Tables Turned on Cyber Criminals as Database Leak Exposes Hacking Forum Clientele

by | Jun 14, 2023

The contents of cyber break-ins and database leaks are generally sold on underground dark web hacking forums, where sensitive personal and financial information is bought and sold in bulk. Members of one of the biggest of these marketplaces of recent years received a rude surprise recently when their own registration information was dumped to an up-and-coming forum.

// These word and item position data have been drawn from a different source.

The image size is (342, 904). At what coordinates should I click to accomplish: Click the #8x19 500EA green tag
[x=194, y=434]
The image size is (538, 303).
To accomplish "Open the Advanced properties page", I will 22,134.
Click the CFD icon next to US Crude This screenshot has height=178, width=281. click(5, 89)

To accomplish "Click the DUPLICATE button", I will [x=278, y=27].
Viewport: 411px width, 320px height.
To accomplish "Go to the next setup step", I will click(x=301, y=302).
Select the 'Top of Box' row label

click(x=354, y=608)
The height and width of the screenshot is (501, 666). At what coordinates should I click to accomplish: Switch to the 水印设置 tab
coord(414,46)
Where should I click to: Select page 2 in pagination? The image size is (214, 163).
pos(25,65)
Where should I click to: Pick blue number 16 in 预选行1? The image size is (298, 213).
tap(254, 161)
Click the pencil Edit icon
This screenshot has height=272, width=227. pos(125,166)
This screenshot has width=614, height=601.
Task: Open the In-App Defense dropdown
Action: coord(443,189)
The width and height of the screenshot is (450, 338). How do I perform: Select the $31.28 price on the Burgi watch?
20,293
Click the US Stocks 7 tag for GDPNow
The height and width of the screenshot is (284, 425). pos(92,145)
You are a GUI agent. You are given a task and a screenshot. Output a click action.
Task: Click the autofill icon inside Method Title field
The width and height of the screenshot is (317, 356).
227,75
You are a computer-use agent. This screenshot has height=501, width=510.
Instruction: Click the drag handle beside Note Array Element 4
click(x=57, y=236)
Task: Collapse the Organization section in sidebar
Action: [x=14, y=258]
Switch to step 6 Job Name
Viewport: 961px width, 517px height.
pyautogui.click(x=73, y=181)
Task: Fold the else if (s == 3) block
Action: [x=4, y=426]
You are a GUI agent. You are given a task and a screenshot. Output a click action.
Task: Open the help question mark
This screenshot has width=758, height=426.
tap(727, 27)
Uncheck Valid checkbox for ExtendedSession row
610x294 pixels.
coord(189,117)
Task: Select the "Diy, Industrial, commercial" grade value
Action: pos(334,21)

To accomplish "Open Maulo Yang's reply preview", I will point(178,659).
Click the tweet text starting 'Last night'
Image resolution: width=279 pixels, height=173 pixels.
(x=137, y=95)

The database leak exposed most of the former members of RaidForums, one of the largest hacking forums dealing in illicit personal information up until its seizure by law enforcement in early 2022. The forum is thought to have had about half a million members over its lifetime, and the database leak contained information on nearly all of them packed into one large SQL file.

RaidForums database leak thought to have happened prior to law enforcement actions

The database leak looks to have taken place in late September 2020, long before international law enforcement moved in on the hacking forum. Someone appears to have been sitting on this information for some time, or at least leveraging it in private before deciding to dump it to the public (possibly due to having exhausted its financial value). The SQL file contains registration information, including hashed passwords, for over 478,000 RaidForums members that created accounts between the site’s launch in 2015 and the date of the leak.

The incident echoes something similar that happened in 2021, when RaidForums was host to multiple dumps of user information from other competing hacking forums. It is not clear if the same parties are involved, but at the time the hacker was demanding large ransoms to keep these database leaks out of the public eye.

This underground economy relies heavily on some degree of trust and reputation-building to function, but it seems things are getting more vicious and unstable as pressure on hacking forums is increasing. RaidForums lasted for seven years before being shut down; its most direct successor, Breached, only lasted a year before also being targeted by law enforcement. Some forum activity has been shifting to encrypted messaging apps like Telegram as a result of this increased scrutiny.

Hacking forum information may help security researchers, police investigators

Any criminal with any amount of intelligence and caution will not register for a hacking forum with any information that could be traced to their personal identity. However, forensic researchers also very often track down these hackers via some connection between accounts that they overlooked. The item of greatest interest in the database leak is likely the hashed passwords; if these are cracked they may open some old account that a threat actor has not bothered to go back and secure.

Hacking forums also often turn out to be owned by young men living in countries in which one would assume it is too dangerous to run such an operation from. Busts of major dark web forums in recent years have turned up founding administrators living in the United States, UK and Portugal, sometimes with their parents. When RaidForums first went online, the founder was 14 years old. This provides law enforcement with the opportunity for seizure of physical hardware and materials that might provide better links to data-trading criminals.

As to legitimacy of the database leak, members of the hacking forum it was posted on (“Exposed”) have confirmed that their prior registration information at RaidForums is valid.